A Step Back: Lexers and Parsers
Learning Objectives
- You know what lexing and parsing are, and you know that they are used to transform a string of characters into a structured representation of code.
- You know the common categories of tokens, such as literals, identifiers, operators, and separators.
- You understand the difference between statements and expressions.
We kind-of just started to hack away when creating the interpreter — this is great when building something small and when learning, but as the project grows, it becomes harder to maintain and add new features. To have a shared understanding of the codebase, let’s start using the vocabulary used in the field of programming language theory and compilers.
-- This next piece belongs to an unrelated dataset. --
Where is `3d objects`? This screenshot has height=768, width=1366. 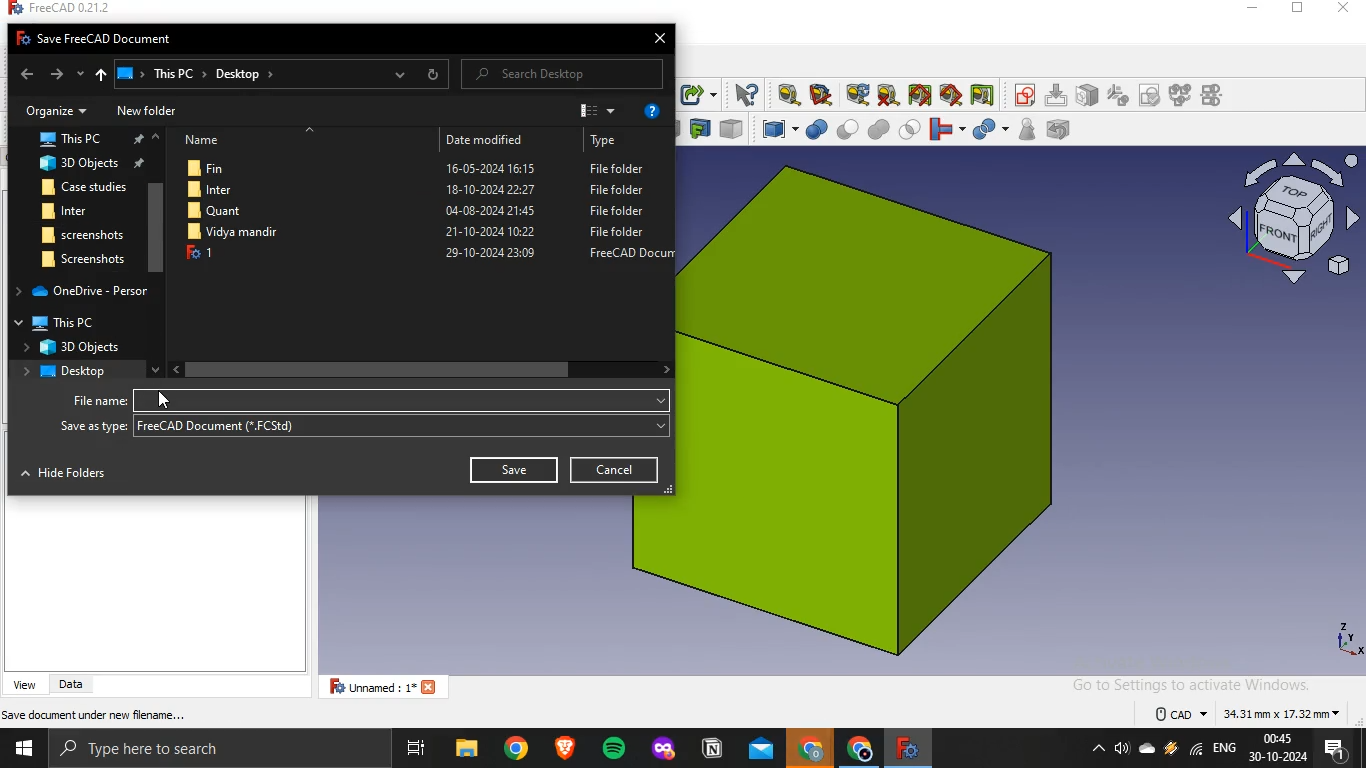 3d objects is located at coordinates (82, 349).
Lexers, Parsers, Statements, and Expressions
The process of turning a string of characters into interpretable code involves lexing and parsing. A lexer is a program that converts a string of characters into a list of tokens, which represent sequences of characters such as keywords, identifiers, and operators. A parser then converts a list of tokens into a structured representation of the code. This flow is illustrated in Figure 1.
The structured representation of code consists of statements and expressions. Statements are instructions that perform an action, such as printing a value or assigning a value to a variable. Expressions are a combination of variables, operators, and other expressions, that can be evaluated to produce a value.
Statements may include expressions — e.g. a conditional statement includes an expression that is evaluated to determine which branch to take. Expressions, on the other hand, do not include statements1 — they are evaluated to produce a value, but do not perform any actions.
As an example, consider the following BASIC code:
10 LET A = 5
20 PRINT A, "Hello, BASIC!"
Above, LET A = 5
and PRINT A, "Hello, BASIC!"
are statements, while 5
, A
(in the print statement), and "Hello, BASIC!"
are expressions.
Lexing in Action
When interpreting a code, a lexer would given code into a list of tokens. Let’s consider this for the following source code. For clarity, we use the symbol ·
for the space character and ↩
for the newline character.
10·LET·A·=·5↩20·PRINT·A,·"Hello,·BASIC!"
For the above, the lexer first scans the string, converting it to lexemes. Lexemes are individual sequences of characters that form the tokens that have not yet been assigned a category.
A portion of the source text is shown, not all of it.